* **Your objective**
For the string "José", find every matching line in the records and copy it.

* **The data**
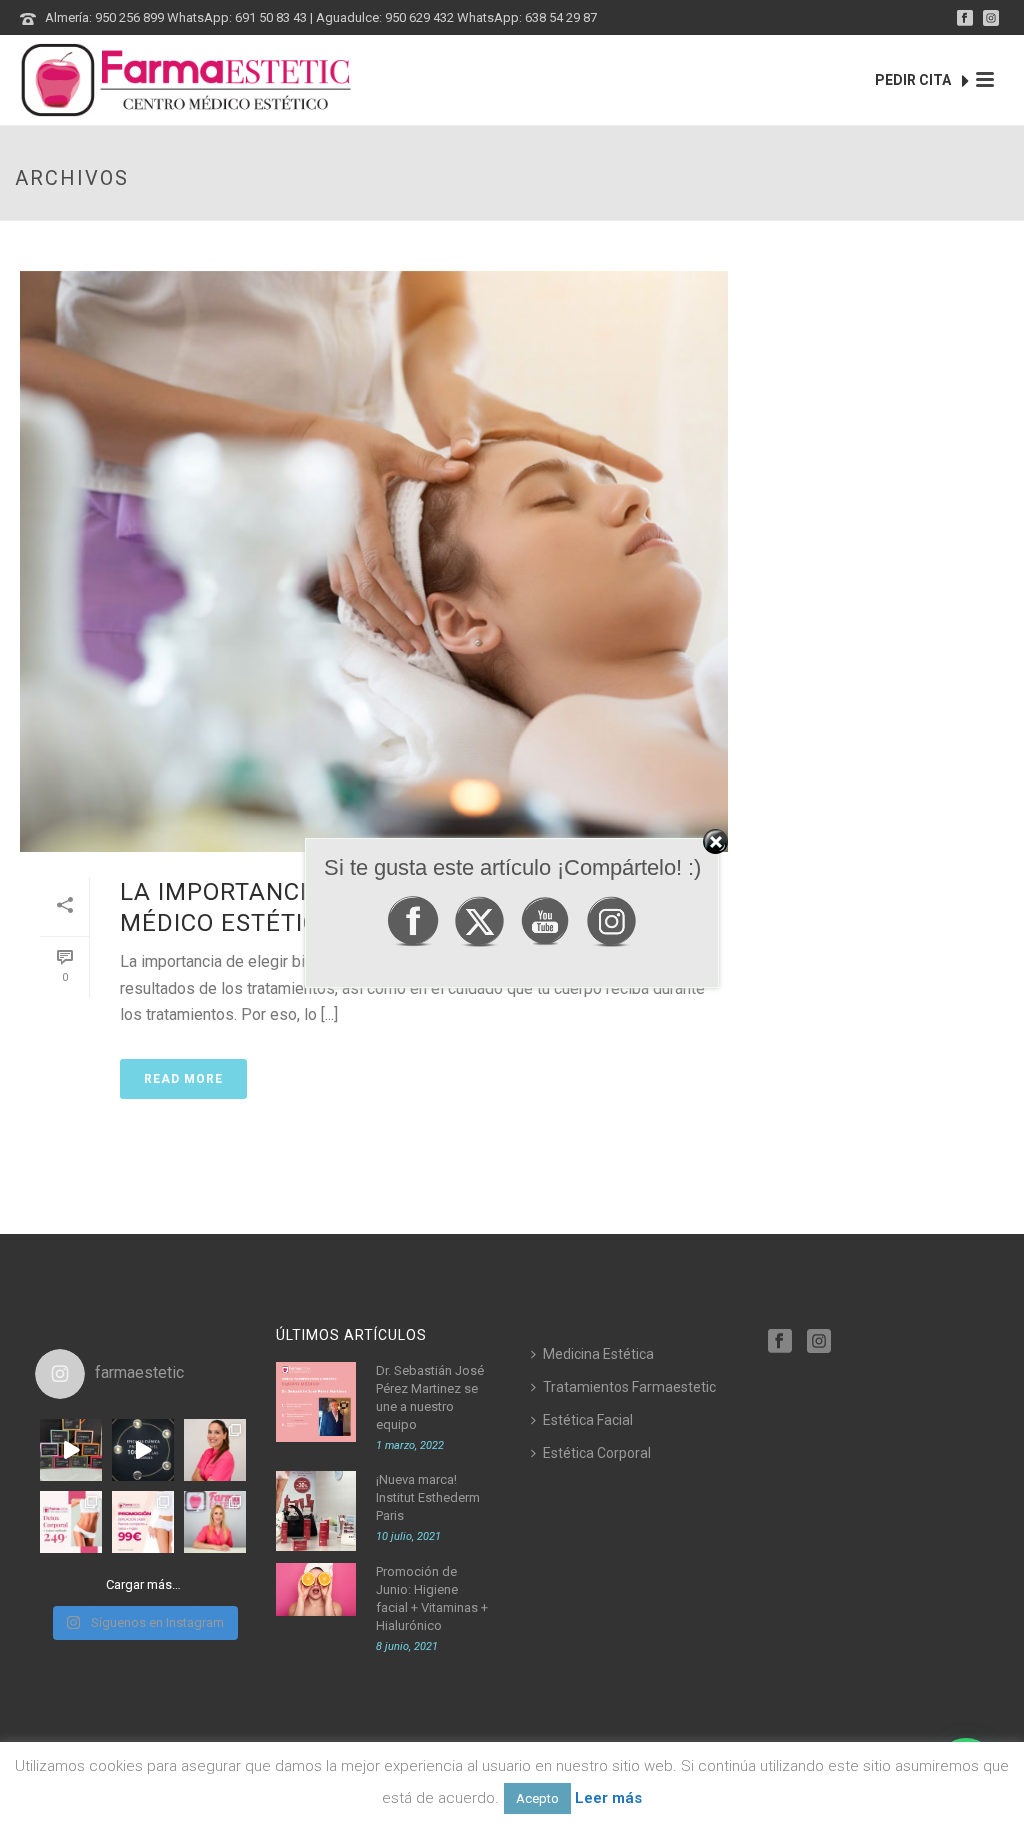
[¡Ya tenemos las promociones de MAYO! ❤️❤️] (143, 1522)
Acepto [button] (537, 1798)
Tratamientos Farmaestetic (629, 1387)
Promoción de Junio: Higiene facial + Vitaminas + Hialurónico (432, 1598)
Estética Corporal (597, 1453)
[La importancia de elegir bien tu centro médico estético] (374, 561)
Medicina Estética (598, 1354)
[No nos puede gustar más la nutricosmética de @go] (71, 1450)
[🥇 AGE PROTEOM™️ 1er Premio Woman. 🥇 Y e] (143, 1450)
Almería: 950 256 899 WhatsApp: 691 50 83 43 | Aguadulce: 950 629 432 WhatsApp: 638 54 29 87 (321, 17)
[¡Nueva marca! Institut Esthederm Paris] (316, 1511)
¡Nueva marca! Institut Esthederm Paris (428, 1497)
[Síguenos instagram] (819, 1342)
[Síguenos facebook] (780, 1342)
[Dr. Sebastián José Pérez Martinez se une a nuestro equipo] (316, 1402)
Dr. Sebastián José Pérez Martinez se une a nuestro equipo (430, 1397)
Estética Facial (588, 1420)
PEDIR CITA (914, 80)
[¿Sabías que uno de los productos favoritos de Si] (215, 1522)
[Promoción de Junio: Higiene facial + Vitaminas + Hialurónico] (316, 1589)
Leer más (608, 1798)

* **Result for this task**
[Dr. Sebastián José Pérez Martinez se une a nuestro equipo] (316, 1402)
Dr. Sebastián José Pérez Martinez se une a nuestro equipo (430, 1397)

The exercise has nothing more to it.